— start TEXT SEGMENT —

A technical article on the design choices and dead ends behind the
throughput numbers in ../bench/README.md.
Audience: maintainers of other ZMQ implementations and performance-
curious Rubyists who want to understand which optimisations stack and
which look promising on paper but lose throughput in practice.
This is not a tour of the codebase -- the architecture docs cover that. It is the story of how the wire throughput got to where it is, told in the order the decisions landed.
Pure Ruby has no business being fast at message passing over TCP. The ZMTP 3.1 wire protocol is byte-level framing with variable- length headers, greeting negotiation, mechanism handshake, and per-frame encoding -- the kind of work that C libraries do in tight loops with zero-copy semantics and dedicated I/O threads.
libzmq separates the application from a dedicated I/O thread. The
app encodes and hands a message to the I/O thread via a lock-free
pipe; the I/O thread does the actual send(). At small message
sizes (128-512 B) that overlap is the primary advantage: while the
app encodes message N+1, the I/O thread writes message N. A naive
single-threaded implementation cannot keep up.
OMQ takes a different approach: everything runs on Async fibers
(cooperative scheduling via Fiber::Scheduler), backed by epoll on
Linux (or io_uring when liburing-dev is installed). No threads
within sockets, no lock-free pipes. The question was whether
cooperative fibers plus careful batching could compensate for the
lack of true I/O-thread concurrency.
The answer turned out to be yes, with a fair amount of work along the way.
The core architecture is deliberately simple. Each socket has exactly one inbound queue and one outbound queue -- not one per peer. Per-connection pump fibers push decoded messages into the one inbound queue and pull messages from the one outbound queue.

— end TEXT SEGMENT —

**CHALLENGES**
1. Answer these from the OMQ throughput article:
(a) At what message sizes is the I/O-thread overlap libzmq's primary advantage?
(b) What does OMQ run everything on, and what backs it on Linux?
(c) How many inbound and outbound queues does each socket have?
2. Write the next part of the OMQ throughput article, picking up right after its last sentence.

— start DATASET EXTRACT —

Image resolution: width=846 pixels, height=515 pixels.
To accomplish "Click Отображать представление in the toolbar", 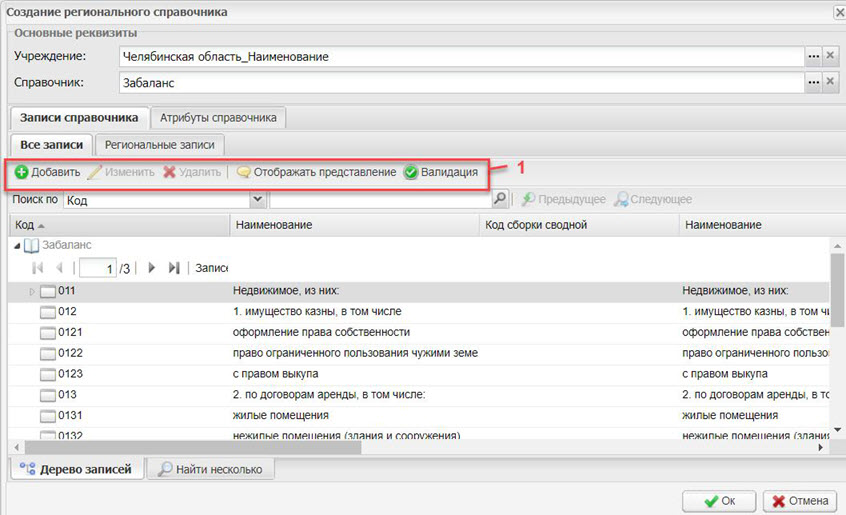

— end DATASET EXTRACT —

**EXPECTED OUTPUTS**
1.
(a) At small message sizes, 128-512 B.
(b) Async fibers (cooperative scheduling via Fiber::Scheduler), backed by epoll on Linux, or io_uring when liburing-dev is installed.
(c) Exactly one inbound queue and one outbound queue, not one per peer.

2.
The outbound queue's bound is the socket's HWM. Backpressure is a single cap, not a per-peer matrix. Slow peers do not corner the socket: a blocked pump leaves messages in the shared outbound queue; faster pumps steal them. Head-of-line blocking patterns where one non-draining peer freezes the socket do not arise.
This contrasts with libzmq's per-pipe-per-peer pattern, which mirrors ZMTP wire framing into the socket's internal data structures. libzmq needs that complexity for its dedicated-I/O- thread design; without it the I/O thread has no way to multiplex peers fairly. The two-queue design lifts multiplexing into work- stealing on the outbound queue, which makes the implementation substantially smaller.
The first version used hand-rolled socket I/O: raw read and
write calls on the TCP socket, one syscall per frame header read,
one per payload read.
Replacing that with IO::Stream::Buffered from the io-stream gem
brought read-ahead buffering (fewer syscalls for frame parsing),
automatic TCP_NODELAY, and exact-byte reads via #read_exactly.
TCP throughput improved 20-28 % from read-ahead buffering alone.
The frame parser went from multiple syscalls per message to
amortised reads out of a userspace buffer. On the write side,
io-stream auto-flushes at 64 KiB, which turned out to be a
critical property for later batching work (see below).
Before this change, every Connection#send_message call did a
write and a flush -- one syscall per message. Under burst load
with N messages queued and M connections, that was N × M flushes
per cycle.
The fix split #send_message into #write_message (buffer only)
and #flush (syscall). Send pumps now drain all queued messages
before flushing, reducing flush count from N × M to just M per
batch cycle.
| Pattern | Transport | Before | After |
|---|---|---|---|
| PUSH/PULL | IPC/TCP | baseline | 3.0-3.4× |
| PUB/SUB (10 subs) | IPC/TCP | baseline | 3.4-4.0× |
This was the single largest throughput improvement in the project's
history. The lesson: when the runtime auto-flushes at a buffer
threshold (64 KiB for io-stream), explicit per-message flushes
are pure overhead. Drain the queue, then flush once.
Inproc connections do not cross the kernel, so the ZMTP codec and
io-stream buffering are unnecessary overhead. But the original
inproc transport still routed messages through the shared send
queue and a send pump fiber -- two queue hops per message.
The bypass: when a round-robin socket (PUSH, SCATTER, REQ, DEALER,
CLIENT) has exactly one inproc peer, #enqueue writes directly
into the peer's recv queue, skipping both the send queue and the
send pump fiber.
PUSH/PULL inproc went from ~200k to ~1.35M msg/s (6.7×). PAIR inproc went from ~200k to ~1.38M msg/s (6.8×), with latency dropping from 4.9 µs to 725 ns.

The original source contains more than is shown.